« Bienvenue en enfer » : Le message d'accueil des policiers de Rio à un mois du début des Jeux

Une vague de pessimisme qui entoure les Jeux brésiliens monte depuis plusieurs mois. Le pays est plongé dans une récession économique profonde et chaque semaine comporte son lot d’accidents et d’annonces étonnantes.
29.6.16
Screenshot va Twitter

À moins de cinq semaines du début des Jeux Olympiques, les policiers et pompiers de Rio de Janeiro cherchent à faire entendre leurs inquiétudes concernant leurs conditions de travail et les nombreux retards de paiements de leurs salaires.

« Bienvenue en enfer, » pouvait-on lire en anglais sur la bannière brandie à l'aéroport de Rio par les ambulanciers, policiers et pompiers. « Tous ceux qui viennent à Rio ne seront pas en sécurité. »

Un message similaire a été peint sur un pont qui surplombe l'autoroute de Rio. « Bienvenue. Nous n'avons pas d'hôpitaux, » a été inscrit en anglais.

Le gouverneur de Rio, Francisco Dornelles, ne semblait pas plus optimiste ce lundi dans l'interview qu'il a donné à O Globo.
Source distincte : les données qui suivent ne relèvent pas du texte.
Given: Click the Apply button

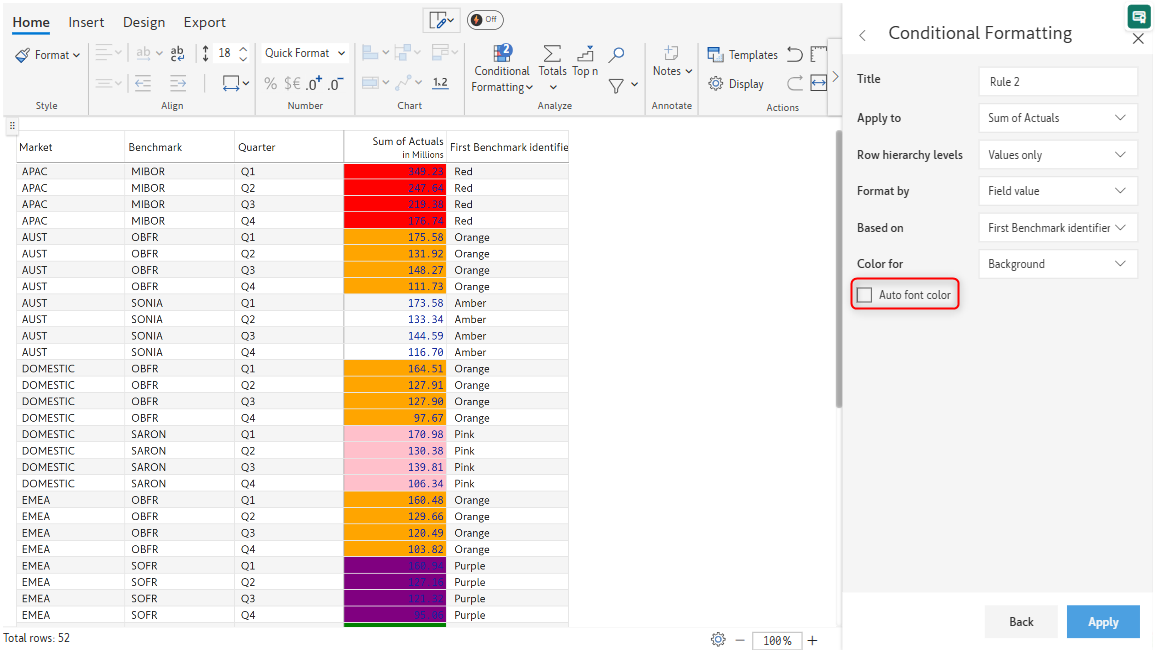Looking at the screenshot, I should 1103,622.

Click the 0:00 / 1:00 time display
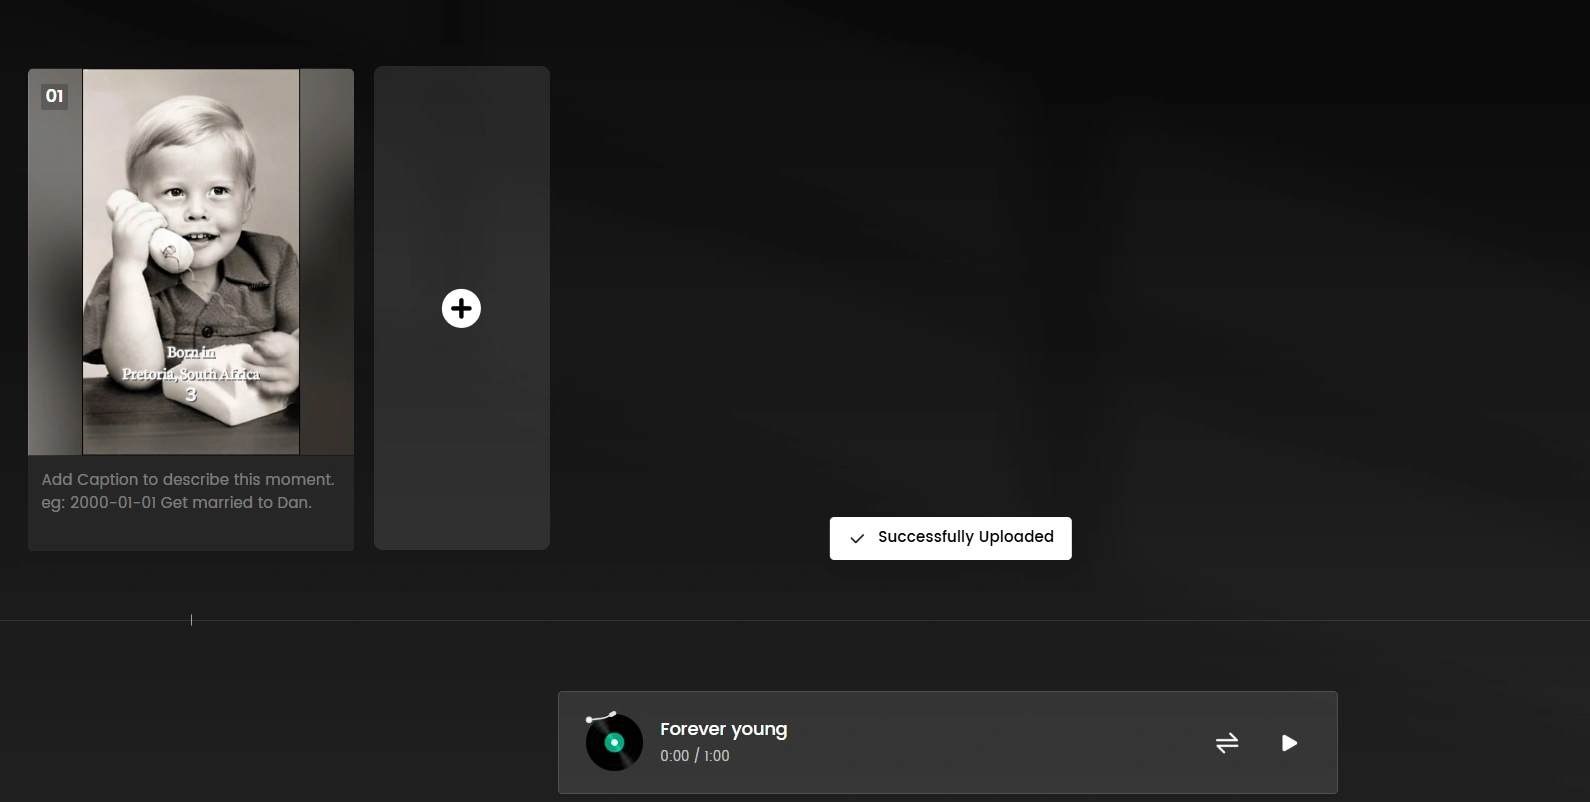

D'après lui, la police n'aura plus d'essence d'ici la fin de la semaine si le gouvernement fédéral ne transfère pas les 860 millions de dollars promis plus tôt ce mois-ci en vue des JO.

Cette nouvelle enveloppe avait été promise par le gouvernement après que Dornelles a déclaré « l'état d'urgence financière ». L'État peine à financer les services publics.

Dans O Globo, Dornelles s'est aussi dit inquiet quant à la circulation des 500 000 visiteurs dans Rio, puisque le rallongement du métro (qui permet d'accéder au principal complexe olympique) n'est pas fini.

« Je suis optimiste quant aux Jeux, mais je dois faire état de la réalité des choses, » a dit Dornelles. « Nous pouvons avoir de belles Olympiades, mais si certaines mesures ne sont pas prises, cela pourrait se transformer en fiasco. »

La vague de pessimisme qui entoure les Jeux brésiliens monte depuis plusieurs mois. Le pays est plongé dans une récession économique profonde et chaque semaine comporte son lot d'accidents et d'annonces inquiétantes.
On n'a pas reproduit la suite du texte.